For years, processor designers were able to fully leverage Moore's Law, which states that the density of components integrated on a single chip grows exponentially over time. In conjunction with increasing chip density, chip clock rates have previously been following a trend of doubling approximately every 18 months. However, due to the increasing power requirements of processors, this clock frequency scaling is no longer possible. Instead, processor manufacturers have moved to designing multi-core processor systems, leveraging increasing chip density and possible spatial parallelism while clock rates remain relatively constant. It is predicted that the number of processors in multi-core systems will eventually scale to the 10 s and 100 s. This becomes a significant challenge for the Operating System (OS), which has to determine how to schedule tasks effectively on these complex systems. How will the OS determine how to schedule threads so as to minimize cache contention and which processor(s) meet each task's execution requirements on heterogeneous systems?
Currently a number of hardware counters are included as part of a processor's architecture that enable limited profiling of applications at run time. However, these do not provide sufficient flexibility or information to effectively guide the OS in task assignment. While existing counters report the symptoms of a problem (i.e., how large the cache miss rate is), they do not provide insight into why the problem has occurred and how it could be fixed.
Recent advances in integrated circuit technology have opened the door to very complex computation platforms. These platforms provide the high performance needed for both existing and many emerging applications. Many of these platforms contain multiple processors on a single chip. These modern multicore processors, also known as Multi-Processor Systems-on-Chip (MPSoC), contain multiple processing units sharing the caches and bus/point-to-point interconnects. This intimate sharing of resources among the cores leads to many opportunities for performance optimizations through co-operative sharing of resources, but also may cause performance degradation through shared resource contention. Since the introduction of multicore architectures into mainstream computing, much research effort has been dedicated to finding means for exploiting these opportunities and eliminating the problems. The challenge in these endeavours is that different workloads (programs running on the computer) have very different properties, meaning the resource management policy must also depend on the workload. To that end, researchers have strived for improved observability into performance on multicore processors.

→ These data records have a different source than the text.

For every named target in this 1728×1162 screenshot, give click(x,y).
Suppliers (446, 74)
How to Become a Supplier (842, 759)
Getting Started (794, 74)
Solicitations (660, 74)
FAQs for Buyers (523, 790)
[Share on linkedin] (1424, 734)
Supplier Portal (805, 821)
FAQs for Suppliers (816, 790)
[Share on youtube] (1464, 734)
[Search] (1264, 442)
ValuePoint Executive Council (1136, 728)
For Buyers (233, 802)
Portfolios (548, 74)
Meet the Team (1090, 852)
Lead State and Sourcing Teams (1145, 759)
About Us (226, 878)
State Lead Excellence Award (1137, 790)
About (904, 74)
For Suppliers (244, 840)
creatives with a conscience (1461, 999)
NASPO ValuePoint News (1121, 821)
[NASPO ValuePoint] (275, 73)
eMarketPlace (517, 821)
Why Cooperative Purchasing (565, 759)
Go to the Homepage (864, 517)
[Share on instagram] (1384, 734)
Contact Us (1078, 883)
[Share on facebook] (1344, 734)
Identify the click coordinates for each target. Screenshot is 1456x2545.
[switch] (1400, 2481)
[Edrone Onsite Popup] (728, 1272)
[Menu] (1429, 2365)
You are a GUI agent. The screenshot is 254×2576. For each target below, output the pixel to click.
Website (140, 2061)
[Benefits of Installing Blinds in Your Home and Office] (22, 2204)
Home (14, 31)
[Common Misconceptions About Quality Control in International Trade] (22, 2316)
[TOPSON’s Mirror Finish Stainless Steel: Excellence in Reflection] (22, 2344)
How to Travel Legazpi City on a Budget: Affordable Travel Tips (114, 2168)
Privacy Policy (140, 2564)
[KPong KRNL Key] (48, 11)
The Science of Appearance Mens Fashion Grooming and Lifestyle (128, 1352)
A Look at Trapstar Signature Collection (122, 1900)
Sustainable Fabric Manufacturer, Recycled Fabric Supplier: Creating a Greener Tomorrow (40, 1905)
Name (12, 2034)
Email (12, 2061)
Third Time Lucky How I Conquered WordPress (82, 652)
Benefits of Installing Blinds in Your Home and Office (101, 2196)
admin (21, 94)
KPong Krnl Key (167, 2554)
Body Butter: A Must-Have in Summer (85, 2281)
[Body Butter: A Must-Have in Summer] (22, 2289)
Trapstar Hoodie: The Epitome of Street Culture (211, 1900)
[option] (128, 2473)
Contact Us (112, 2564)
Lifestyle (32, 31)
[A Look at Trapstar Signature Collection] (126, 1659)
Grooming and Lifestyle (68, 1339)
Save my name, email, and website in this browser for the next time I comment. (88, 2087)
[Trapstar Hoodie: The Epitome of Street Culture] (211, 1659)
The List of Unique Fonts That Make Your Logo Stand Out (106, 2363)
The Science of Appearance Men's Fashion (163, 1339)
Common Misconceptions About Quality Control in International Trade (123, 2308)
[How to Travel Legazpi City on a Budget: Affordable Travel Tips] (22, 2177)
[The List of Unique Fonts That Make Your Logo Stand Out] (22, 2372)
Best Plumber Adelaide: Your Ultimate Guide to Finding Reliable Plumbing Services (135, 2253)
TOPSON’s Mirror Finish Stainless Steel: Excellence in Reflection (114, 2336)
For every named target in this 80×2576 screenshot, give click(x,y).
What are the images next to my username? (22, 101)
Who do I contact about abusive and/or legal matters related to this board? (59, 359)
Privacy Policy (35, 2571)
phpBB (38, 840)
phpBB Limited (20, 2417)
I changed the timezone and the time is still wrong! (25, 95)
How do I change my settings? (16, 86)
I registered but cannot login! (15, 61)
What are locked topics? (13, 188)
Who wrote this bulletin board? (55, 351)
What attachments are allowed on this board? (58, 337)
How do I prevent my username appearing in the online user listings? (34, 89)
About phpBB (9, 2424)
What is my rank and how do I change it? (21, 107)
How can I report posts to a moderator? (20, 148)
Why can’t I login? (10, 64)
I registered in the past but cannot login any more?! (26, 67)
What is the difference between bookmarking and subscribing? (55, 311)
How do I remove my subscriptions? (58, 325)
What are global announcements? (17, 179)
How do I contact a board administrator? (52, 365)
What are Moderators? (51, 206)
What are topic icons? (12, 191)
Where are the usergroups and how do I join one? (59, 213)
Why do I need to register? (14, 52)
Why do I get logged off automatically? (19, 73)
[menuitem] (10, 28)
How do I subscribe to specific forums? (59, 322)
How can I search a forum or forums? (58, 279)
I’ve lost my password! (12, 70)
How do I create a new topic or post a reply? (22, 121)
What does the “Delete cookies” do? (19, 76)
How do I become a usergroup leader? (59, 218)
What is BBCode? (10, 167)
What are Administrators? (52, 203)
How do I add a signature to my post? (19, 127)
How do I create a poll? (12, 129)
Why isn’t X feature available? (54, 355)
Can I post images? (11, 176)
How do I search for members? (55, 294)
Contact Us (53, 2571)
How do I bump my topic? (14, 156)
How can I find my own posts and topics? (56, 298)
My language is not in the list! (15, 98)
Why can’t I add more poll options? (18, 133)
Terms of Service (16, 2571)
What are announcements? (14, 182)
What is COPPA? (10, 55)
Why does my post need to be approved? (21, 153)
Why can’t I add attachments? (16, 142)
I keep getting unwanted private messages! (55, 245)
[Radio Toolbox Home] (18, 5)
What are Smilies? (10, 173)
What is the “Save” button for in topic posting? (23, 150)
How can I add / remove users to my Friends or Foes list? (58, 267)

Existing observability tools, such as simple hardware performance counters, do not give enough information to address these issues, and so as a result, many proposals for more complex hardware counter architectures have emerged. These new architectures were a significant improvement over the existing state-of-the-art in that they allowed profound understanding of the properties of workloads and their interactions with multicore hardware. Unfortunately, their implementation in real processors required modifications to the processors underlying operation and architecture, and this proved to be a barrier for bringing these fruitful ideas to real devices. Many of the proposals for new observability enhancements remain research prototypes.